#### [Given request]
Swap "avatar icon" for "profile picture" in the data from the line with "Where should I click to: Click the Member" up to and including the line with "pyautogui.click(x=864, y=61)". Write out only those lines, leaving everything else in them unchanged.

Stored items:
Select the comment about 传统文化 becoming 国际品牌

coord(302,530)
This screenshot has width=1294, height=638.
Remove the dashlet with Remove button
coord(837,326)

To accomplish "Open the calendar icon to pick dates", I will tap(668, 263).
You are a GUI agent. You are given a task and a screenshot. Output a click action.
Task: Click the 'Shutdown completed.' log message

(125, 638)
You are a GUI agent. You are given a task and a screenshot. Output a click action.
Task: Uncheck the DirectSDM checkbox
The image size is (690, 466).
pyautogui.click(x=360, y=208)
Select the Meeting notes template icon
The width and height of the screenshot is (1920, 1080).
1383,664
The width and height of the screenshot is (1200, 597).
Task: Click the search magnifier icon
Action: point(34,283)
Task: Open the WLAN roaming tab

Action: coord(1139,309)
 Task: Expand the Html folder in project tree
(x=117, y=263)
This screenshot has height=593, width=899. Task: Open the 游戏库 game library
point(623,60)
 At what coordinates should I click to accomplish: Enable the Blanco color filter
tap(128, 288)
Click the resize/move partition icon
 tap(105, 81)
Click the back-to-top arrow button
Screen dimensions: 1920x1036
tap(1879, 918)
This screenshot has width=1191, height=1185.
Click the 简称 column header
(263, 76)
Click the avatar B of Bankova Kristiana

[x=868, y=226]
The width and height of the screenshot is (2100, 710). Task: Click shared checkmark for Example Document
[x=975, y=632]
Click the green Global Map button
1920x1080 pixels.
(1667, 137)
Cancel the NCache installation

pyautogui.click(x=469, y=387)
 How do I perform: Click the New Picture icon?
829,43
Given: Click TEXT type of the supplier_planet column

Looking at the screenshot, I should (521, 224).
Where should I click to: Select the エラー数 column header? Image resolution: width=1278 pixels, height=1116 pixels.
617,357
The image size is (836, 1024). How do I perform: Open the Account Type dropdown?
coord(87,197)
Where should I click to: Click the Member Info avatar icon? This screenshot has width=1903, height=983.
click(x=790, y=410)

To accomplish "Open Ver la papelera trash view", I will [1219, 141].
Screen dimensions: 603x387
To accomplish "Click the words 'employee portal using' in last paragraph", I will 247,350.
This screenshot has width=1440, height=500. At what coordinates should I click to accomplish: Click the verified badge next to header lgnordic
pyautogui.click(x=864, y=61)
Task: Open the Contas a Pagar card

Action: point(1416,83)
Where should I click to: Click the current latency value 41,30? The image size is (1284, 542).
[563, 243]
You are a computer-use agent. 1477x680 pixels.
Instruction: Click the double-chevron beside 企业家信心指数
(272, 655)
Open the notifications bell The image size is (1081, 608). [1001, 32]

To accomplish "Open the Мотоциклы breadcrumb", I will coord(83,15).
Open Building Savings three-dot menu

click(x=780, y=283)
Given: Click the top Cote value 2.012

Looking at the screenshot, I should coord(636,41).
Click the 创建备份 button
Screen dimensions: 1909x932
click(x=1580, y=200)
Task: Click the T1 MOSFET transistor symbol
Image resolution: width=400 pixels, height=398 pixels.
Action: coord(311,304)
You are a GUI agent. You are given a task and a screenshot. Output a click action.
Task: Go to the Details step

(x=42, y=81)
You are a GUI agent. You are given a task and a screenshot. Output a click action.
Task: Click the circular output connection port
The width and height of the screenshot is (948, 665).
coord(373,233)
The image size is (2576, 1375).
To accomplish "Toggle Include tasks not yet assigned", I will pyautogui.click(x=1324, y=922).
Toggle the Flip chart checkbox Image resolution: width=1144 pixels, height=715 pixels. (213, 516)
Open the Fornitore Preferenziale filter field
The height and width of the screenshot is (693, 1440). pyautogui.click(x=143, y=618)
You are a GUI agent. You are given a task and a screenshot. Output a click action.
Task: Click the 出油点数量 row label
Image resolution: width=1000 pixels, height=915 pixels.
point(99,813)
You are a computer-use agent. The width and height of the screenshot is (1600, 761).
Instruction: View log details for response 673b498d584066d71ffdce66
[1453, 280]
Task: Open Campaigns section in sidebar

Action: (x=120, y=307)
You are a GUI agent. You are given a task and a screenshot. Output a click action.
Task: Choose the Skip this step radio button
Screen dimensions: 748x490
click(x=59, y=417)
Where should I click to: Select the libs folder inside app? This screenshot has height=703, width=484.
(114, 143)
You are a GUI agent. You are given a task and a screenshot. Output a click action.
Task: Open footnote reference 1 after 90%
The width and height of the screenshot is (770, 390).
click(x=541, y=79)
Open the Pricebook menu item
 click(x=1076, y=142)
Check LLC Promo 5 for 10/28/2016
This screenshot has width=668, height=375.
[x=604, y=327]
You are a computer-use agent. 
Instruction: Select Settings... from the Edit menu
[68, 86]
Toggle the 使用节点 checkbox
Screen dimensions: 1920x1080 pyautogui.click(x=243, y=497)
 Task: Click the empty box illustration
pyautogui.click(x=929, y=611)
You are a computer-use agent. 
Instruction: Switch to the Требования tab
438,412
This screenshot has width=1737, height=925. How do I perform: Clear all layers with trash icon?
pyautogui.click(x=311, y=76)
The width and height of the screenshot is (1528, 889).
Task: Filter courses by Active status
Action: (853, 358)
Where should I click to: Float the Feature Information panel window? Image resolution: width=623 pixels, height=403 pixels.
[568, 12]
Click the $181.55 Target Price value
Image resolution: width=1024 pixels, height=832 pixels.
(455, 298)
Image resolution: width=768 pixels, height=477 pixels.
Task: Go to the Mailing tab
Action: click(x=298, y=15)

#### [Answer to this exercise]
Where should I click to: Click the Member Info profile picture? This screenshot has width=1903, height=983.
click(x=790, y=410)

To accomplish "Open Ver la papelera trash view", I will [1219, 141].
Screen dimensions: 603x387
To accomplish "Click the words 'employee portal using' in last paragraph", I will 247,350.
This screenshot has width=1440, height=500. At what coordinates should I click to accomplish: Click the verified badge next to header lgnordic
pyautogui.click(x=864, y=61)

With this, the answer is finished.